Hey folks, we recently upgraded our Linux machines – RHEL5, x86_64 – to the CUDA 2.3 toolkit and 190.18 Beta drivers. One of our users reports problems with his code after the upgrade. Essentially, his code which is supposed to run on a single device ends up running on both of the GPUs on his machine. When he runs two programs which should each run independently on the two different GPUs, he sees them both running on both GPUs and a signficant performance decrease. Moving back to the non-beta drivers and CUDA 2.2 toolkit seems to resolve the problem. Any thoughts? Is this a beta driver issue perhaps? Or has there been a change in CUDA 2.3 that requires him to update his code to run properly? At this point we’re considering rolling back to CUDA 2.2 / stable driver base.

His comments below. Any help/advice appreciated.


When I run a CUDA program, I get pretty much the performance I expect. When I run two CUDA programs at the same time, it takes each program roughly three times as long.
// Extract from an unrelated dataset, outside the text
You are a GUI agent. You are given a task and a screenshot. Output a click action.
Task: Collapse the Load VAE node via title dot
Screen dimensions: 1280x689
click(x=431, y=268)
I did some digging, and I think I know a symptom of the problem. I ran one program, then I ran the command:

lsof | grep nvidi | grep mem

Below is the output.

[codebox]

[samcho@host:~/sop/30s-od]: lsof | grep nvidi | grep mem

sop.x 28034 username mem CHR 195,0 7021 /dev/nvidia0

sop.x 28034 username mem CHR 195,1 7039 /dev/nvidia1

[/codebox]

When I ran two programs at the same time, I got the following output:

[codebox]

[username@host:~/sop/30s-od]: lsof | grep nvidi | grep mem

sop.x 28043 username mem CHR 195,0 7021 /dev/nvidia0

sop.x 28043 username mem CHR 195,1 7039 /dev/nvidia1

sop.x 28044 username mem CHR 195,0 7021 /dev/nvidia0

sop.x 28044 username mem CHR 195,1 7039 /dev/nvidia1

[/codebox]

Clearly, each program is using both cards at the same time, even though I specify they use only a single one.

No, each program is not using both cards at the same time. Each program opens /dev/nvidia0 and /dev/nvidia1 for device enumeration, but they’re certainly not using both cards or whatever. What’s more likely is that exclusive mode was running in the previous setup, and now both GPUs are using the same device.

Thanks for the response. I looked into this more deeply and the 2.2 installation was not setup in exclusive mode but does not exhibit the problem. We tested with 2.3 using Exclusive Mode and still have the problem. Other thoughts?

Are you running nvidia-smi in a background loop after enabling exclusive mode?